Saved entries
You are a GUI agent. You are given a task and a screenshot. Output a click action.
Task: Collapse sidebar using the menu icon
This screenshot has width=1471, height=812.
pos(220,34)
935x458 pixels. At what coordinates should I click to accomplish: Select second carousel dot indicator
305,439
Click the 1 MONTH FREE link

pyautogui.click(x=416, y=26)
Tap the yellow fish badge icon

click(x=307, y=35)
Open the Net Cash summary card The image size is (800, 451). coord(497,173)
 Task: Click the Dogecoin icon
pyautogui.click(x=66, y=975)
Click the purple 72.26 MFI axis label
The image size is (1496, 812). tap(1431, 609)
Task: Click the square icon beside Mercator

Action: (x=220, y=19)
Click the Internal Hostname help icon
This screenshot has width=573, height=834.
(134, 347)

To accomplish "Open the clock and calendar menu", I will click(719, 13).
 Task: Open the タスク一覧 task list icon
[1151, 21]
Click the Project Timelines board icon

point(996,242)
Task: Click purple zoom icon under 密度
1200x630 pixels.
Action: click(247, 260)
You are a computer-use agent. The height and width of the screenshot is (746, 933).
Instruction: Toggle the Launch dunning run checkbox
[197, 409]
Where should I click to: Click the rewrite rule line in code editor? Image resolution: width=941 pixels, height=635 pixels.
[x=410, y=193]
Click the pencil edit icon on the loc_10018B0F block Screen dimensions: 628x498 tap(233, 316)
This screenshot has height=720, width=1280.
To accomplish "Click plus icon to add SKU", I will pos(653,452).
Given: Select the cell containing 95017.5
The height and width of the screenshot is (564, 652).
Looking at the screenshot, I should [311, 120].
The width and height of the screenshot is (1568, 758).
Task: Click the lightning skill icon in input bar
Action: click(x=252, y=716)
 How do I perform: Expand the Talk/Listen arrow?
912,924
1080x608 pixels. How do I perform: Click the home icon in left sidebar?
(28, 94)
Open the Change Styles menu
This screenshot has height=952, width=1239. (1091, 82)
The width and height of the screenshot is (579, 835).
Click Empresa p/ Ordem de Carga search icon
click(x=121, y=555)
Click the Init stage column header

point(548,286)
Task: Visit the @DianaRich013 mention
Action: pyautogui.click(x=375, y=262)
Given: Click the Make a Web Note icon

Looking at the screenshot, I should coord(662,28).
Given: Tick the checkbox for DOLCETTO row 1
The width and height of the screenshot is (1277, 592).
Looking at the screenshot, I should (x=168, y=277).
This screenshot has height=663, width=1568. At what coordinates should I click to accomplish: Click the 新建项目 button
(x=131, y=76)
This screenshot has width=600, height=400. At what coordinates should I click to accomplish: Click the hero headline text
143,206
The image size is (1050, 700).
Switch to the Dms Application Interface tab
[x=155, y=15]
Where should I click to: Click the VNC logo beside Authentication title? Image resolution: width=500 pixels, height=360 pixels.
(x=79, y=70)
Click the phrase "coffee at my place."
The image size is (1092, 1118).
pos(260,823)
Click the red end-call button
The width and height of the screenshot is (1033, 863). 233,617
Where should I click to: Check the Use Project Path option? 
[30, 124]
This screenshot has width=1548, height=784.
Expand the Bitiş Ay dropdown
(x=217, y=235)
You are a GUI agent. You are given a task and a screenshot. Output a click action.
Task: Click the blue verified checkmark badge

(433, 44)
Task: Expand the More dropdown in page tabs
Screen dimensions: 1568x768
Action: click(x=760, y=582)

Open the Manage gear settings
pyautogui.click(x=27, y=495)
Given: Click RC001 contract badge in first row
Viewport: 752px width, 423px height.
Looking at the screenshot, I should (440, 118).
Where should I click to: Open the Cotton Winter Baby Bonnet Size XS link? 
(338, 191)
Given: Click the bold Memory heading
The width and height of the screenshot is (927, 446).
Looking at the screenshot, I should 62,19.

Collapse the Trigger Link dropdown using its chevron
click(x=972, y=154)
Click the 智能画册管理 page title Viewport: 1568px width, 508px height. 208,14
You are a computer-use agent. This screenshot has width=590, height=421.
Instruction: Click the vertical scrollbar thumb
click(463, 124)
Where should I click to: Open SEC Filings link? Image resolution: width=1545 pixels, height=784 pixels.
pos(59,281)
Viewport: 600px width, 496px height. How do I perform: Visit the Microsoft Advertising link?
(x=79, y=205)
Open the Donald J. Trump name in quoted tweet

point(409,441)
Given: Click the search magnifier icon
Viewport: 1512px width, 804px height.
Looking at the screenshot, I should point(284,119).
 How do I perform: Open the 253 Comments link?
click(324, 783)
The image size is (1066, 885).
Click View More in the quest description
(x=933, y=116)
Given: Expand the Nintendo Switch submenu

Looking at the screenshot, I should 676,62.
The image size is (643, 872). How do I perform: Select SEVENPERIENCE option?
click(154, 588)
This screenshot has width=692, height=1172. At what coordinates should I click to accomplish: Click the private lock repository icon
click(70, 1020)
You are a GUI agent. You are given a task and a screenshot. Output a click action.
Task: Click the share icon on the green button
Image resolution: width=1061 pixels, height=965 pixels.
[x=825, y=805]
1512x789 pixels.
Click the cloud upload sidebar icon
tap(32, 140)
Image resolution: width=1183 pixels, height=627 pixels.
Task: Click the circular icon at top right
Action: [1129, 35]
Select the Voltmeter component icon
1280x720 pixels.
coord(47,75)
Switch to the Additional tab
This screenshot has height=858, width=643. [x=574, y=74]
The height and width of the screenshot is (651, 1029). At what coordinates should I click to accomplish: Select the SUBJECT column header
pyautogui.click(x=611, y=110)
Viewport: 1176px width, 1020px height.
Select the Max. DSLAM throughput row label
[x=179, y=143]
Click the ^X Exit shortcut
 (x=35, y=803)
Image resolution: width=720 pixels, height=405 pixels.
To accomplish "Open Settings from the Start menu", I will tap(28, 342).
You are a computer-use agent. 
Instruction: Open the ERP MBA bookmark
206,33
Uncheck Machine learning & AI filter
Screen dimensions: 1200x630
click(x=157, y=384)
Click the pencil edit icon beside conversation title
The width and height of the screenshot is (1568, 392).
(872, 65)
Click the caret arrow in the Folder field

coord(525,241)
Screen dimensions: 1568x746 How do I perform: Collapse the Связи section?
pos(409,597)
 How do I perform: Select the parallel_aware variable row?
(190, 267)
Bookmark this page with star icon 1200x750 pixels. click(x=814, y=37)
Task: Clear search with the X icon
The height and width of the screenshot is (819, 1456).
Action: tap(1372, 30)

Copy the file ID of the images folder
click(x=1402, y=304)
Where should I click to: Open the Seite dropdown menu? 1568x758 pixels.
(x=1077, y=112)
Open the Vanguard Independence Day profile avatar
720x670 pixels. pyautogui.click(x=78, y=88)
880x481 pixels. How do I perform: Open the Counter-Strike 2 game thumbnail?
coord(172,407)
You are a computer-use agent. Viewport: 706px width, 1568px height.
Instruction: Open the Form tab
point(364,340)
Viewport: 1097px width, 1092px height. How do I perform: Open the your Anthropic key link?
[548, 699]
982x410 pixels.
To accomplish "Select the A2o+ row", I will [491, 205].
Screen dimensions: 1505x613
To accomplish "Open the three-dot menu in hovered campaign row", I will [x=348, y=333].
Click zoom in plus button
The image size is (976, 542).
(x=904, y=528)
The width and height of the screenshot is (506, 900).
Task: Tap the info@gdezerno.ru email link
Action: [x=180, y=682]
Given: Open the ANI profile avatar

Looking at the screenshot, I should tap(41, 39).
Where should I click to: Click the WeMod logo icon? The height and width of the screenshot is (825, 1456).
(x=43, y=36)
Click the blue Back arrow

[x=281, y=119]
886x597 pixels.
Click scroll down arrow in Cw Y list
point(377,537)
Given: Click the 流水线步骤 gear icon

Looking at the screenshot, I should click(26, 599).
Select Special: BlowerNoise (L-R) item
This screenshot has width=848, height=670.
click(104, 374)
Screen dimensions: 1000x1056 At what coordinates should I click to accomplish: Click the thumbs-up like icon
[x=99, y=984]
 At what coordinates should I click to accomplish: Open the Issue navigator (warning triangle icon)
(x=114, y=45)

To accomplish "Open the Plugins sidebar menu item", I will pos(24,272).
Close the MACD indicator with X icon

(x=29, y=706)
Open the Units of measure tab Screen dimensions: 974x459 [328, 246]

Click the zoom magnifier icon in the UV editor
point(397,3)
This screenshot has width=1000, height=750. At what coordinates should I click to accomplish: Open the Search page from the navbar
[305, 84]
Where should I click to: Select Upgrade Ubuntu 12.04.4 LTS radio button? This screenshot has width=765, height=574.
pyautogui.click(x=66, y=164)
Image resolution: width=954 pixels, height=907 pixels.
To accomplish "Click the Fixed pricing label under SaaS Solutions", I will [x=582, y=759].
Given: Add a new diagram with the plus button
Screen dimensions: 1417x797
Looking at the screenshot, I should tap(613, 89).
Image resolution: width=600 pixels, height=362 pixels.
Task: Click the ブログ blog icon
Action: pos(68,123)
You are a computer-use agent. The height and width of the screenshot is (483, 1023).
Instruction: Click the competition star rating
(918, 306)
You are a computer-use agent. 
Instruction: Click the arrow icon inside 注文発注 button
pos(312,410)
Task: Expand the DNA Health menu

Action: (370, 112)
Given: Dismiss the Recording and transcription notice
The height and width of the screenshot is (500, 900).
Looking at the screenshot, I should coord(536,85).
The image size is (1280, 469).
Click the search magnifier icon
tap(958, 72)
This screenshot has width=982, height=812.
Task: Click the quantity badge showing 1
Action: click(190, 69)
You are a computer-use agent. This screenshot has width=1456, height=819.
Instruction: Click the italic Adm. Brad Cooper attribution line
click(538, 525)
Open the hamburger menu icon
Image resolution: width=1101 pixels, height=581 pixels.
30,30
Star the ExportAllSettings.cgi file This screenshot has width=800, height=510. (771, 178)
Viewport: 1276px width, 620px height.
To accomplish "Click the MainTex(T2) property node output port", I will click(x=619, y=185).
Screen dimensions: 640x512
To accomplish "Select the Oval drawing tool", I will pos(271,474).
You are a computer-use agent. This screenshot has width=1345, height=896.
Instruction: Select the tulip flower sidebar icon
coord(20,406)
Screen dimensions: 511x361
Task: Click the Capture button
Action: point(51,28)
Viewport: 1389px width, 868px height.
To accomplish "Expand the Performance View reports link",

The problem:
Reproduce verbatim the lines above, from the line with "Open the Vanguard" through the line with "Click zoom in plus button".

Task response:
Open the Vanguard Independence Day profile avatar
720x670 pixels. pyautogui.click(x=78, y=88)
880x481 pixels. How do I perform: Open the Counter-Strike 2 game thumbnail?
coord(172,407)
You are a computer-use agent. Viewport: 706px width, 1568px height.
Instruction: Open the Form tab
point(364,340)
Viewport: 1097px width, 1092px height. How do I perform: Open the your Anthropic key link?
[548, 699]
982x410 pixels.
To accomplish "Select the A2o+ row", I will [491, 205].
Screen dimensions: 1505x613
To accomplish "Open the three-dot menu in hovered campaign row", I will [x=348, y=333].
Click zoom in plus button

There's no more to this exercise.